What is asked
• A. Answer these questions from the add_tailor help page, one line each:
(i) What does update_tailor() do before putting in the new tailor?
(ii) What name is given to the second training set that workflows split from the supplied data?
(iii) Which data argument of fit.workflow is used to train the postprocessor?
• B. Transcribe the passage of the add_tailor help page starting with "update_tailor(x, tailor, ...)" and going on through "removed tailor postprocessor.".
• C. State whether each statement agrees with the add_tailor help page. Answer yes or no, and quote the words that decide it.
(i) The tailor given to add_tailor() should already have been trained with tailor::fit().
(ii) Predictions on data a model was trained on likely follow different distributions than predictions on unseen data.
(iii) The ... argument is not used.

Extract to read
────────
% Generated by roxygen2: do not edit by hand
% Please edit documentation in R/post-action-tailor.R
\name{add_tailor}
\alias{add_tailor}
\alias{remove_tailor}
\alias{update_tailor}
\title{Add a tailor to a workflow}
\usage{
add_tailor(x, tailor, ...)

remove_tailor(x)

update_tailor(x, tailor, ...)
}
\arguments{
\item{x}{A workflow}

\item{tailor}{A tailor created using \code{\link[tailor:tailor]{tailor::tailor()}}. The tailor
should not have been trained already with \code{\link[tailor:reexports]{tailor::fit()}}; workflows
will handle training internally.}

\item{...}{Not used.}
}
\value{
\code{x}, updated with either a new or removed tailor postprocessor.
}
\description{
\itemize{
\item \code{add_tailor()} specifies post-processing steps to apply through the
usage of a tailor.
\item \code{remove_tailor()} removes the tailor as well as any downstream objects
that might get created after the tailor is used for post-processing, such as
the fitted tailor.
\item \code{update_tailor()} first removes the tailor, then replaces the previous
tailor with the new one.
}
}
\section{Data Usage}{


While preprocessors and models are trained on data in the usual sense,
postprocessors are trained on \emph{predictions} on data. When a workflow
is fitted, the user typically supplies training data with the \code{data} argument.
When workflows don't contain a postprocessor that requires training,
users can pass all of the available data to the \code{data} argument to train the
preprocessor and model. However, in the case where a postprocessor must be
trained as well, allotting all of the available data to the \code{data} argument
to train the preprocessor and model would leave no data
to train the postprocessor with---if that were the case, workflows
would need to \code{predict()} from the preprocessor and model on the same \code{data}
that they were trained on, with the postprocessor then training on those
predictions. Predictions on data that a model was trained on likely follow
different distributions than predictions on unseen data; thus, workflows must
split up the supplied \code{data} into two training sets, where the first is used to
train the preprocessor and model and the second, called the "calibration set,"
is passed to that trained postprocessor and model to generate predictions,
which then form the training data for the postprocessor.

When fitting a workflow with a postprocessor that requires training
(i.e. one that returns \code{TRUE} in \code{.workflow_postprocessor_requires_fit(workflow)}),
users must pass two data arguments--the usual \code{fit.workflow(data)} will be
used to train the preprocessor and model while \code{fit.workflow(data_calibration)}
will be used to train the postprocessor.
────────
Provided data
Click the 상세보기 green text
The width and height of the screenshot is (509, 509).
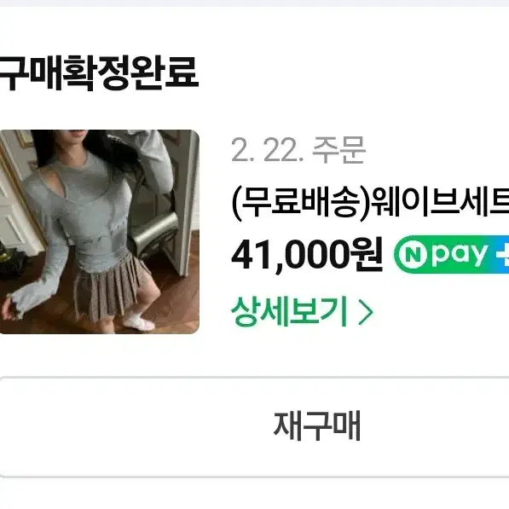289,312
────────
Expected results
• A.
(i) It first removes the tailor.
(ii) The "calibration set."
(iii) data_calibration.

• B.
update_tailor(x, tailor, ...)
}
\arguments{
\item{x}{A workflow}

\item{tailor}{A tailor created using \code{\link[tailor:tailor]{tailor::tailor()}}. The tailor
should not have been trained already with \code{\link[tailor:reexports]{tailor::fit()}}; workflows
will handle training internally.}

\item{...}{Not used.}
}
\value{
\code{x}, updated with either a new or removed tailor postprocessor.

• C.
(i) No: "should not have been trained already with"; "workflows will handle training internally."
(ii) Yes: "Predictions on data that a model was trained on likely follow different distributions than predictions on unseen data"
(iii) Yes: "Not used."